Kai Owens of Vail did make it onto the team for Beijing.
The U.S. Ski and Snowboard Team on Wednesday did not provide a comment on the qualification criteria controversy that resulted in Johnson not making the Olympic squad.
Johnson was an Olympian at the 2018 Pyeongchang Winter Games in South Korea, finishing 12th. Here’s her Facebook post from Tuesday:
I’m heartbroken to say that I have not been chosen to go to the 2022 Olympics.
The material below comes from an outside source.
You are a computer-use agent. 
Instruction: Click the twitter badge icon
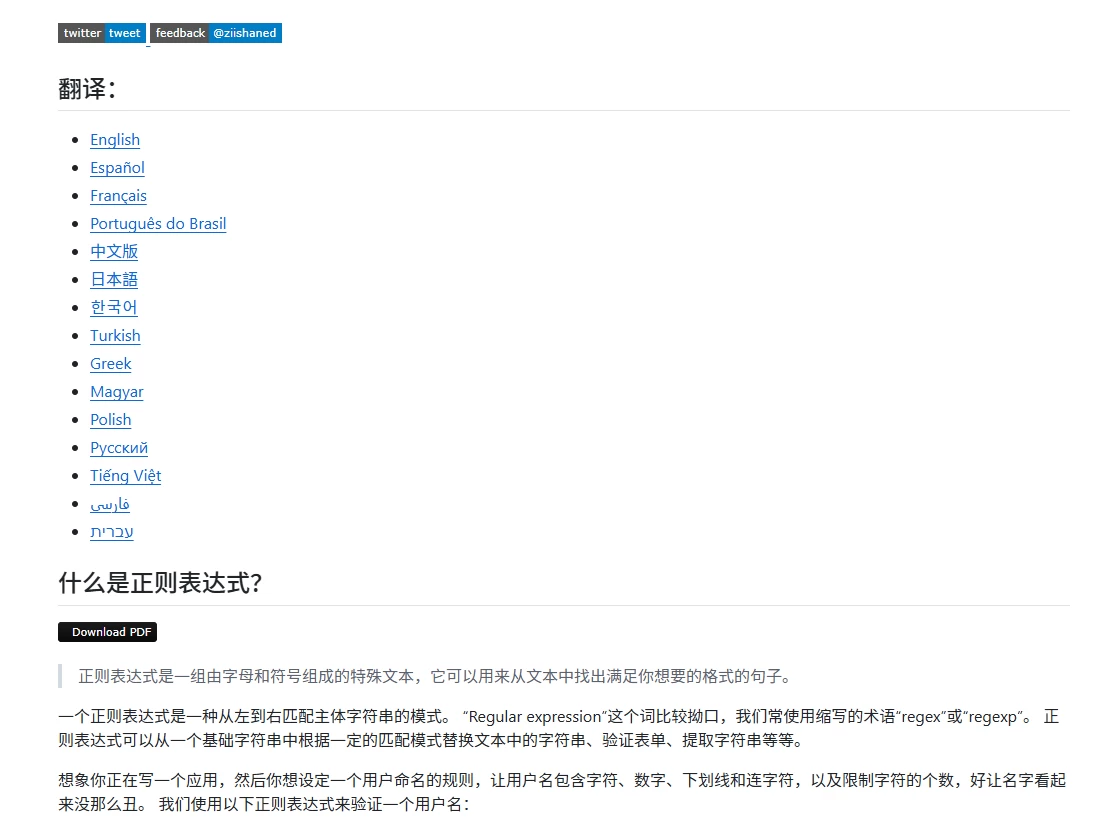click(81, 32)
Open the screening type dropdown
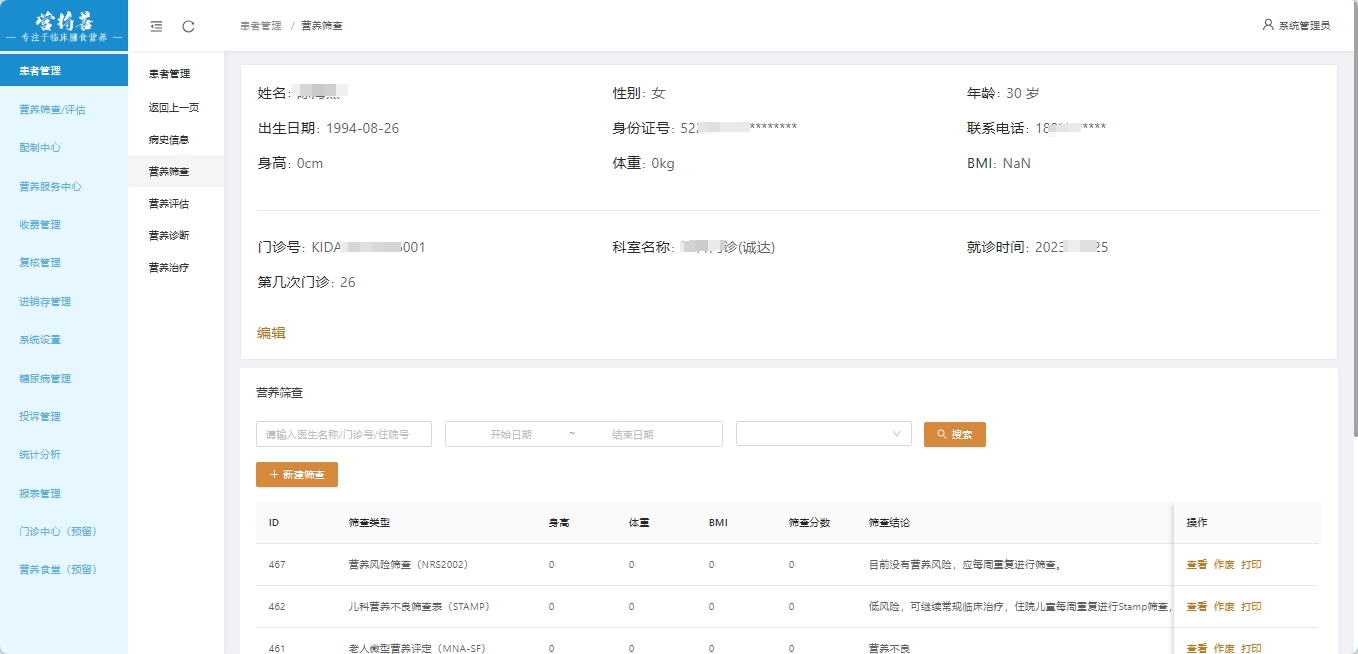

I’m going to be fully transparent here: I’m skiing and competing the best I ever have. I am currently ranked 5th overall on the World Cup Tour (2nd American), and I have 2 bronze medals from this year’s Olympic qualifiers (more podiums than any other skier nominated to the team, and the same amount as the entire team, men and women, combined). Despite these results, I did not meet objective criteria for the Games, therefore my hope remained with the fourth and final spot which was a discretionary spot. Yet, despite my results again, the committee selected by the US Ski Team to oversee discretionary cases decided that they were not good enough.
It’s been hard to receive dozens of messages over the past 2 weeks congratulating me on making the Olympics. I didn’t know how to respond as I hadn’t yet qualified, and I had faith that I would be able to report official good news this week, but alas.
I’m grateful to the US Ski Team for funding me with the opportunities to chase my dreams and achieve what I have so far, but I’m simultaneously crushed by their decision. This wound will take time to heal. Part of me still can’t believe this is happening, and I’m doing everything I can to make sure no athlete is made to feel this way again. However, anyone who knows me knows that I will be cheering on my teammates who made the team, as well as all of Team USA.
And make no mistake, I’m not going anywhere. This only fuels my hunger for more at the World Cups following the Games, and I will never stop believing in myself. I’m proud to say I fought my hardest, I performed, and I will continue to do so. I’m grateful to everyone who has supported me relentlessly throughout this painstaking process.
I guess I will just always wonder what I could have shown the world in China…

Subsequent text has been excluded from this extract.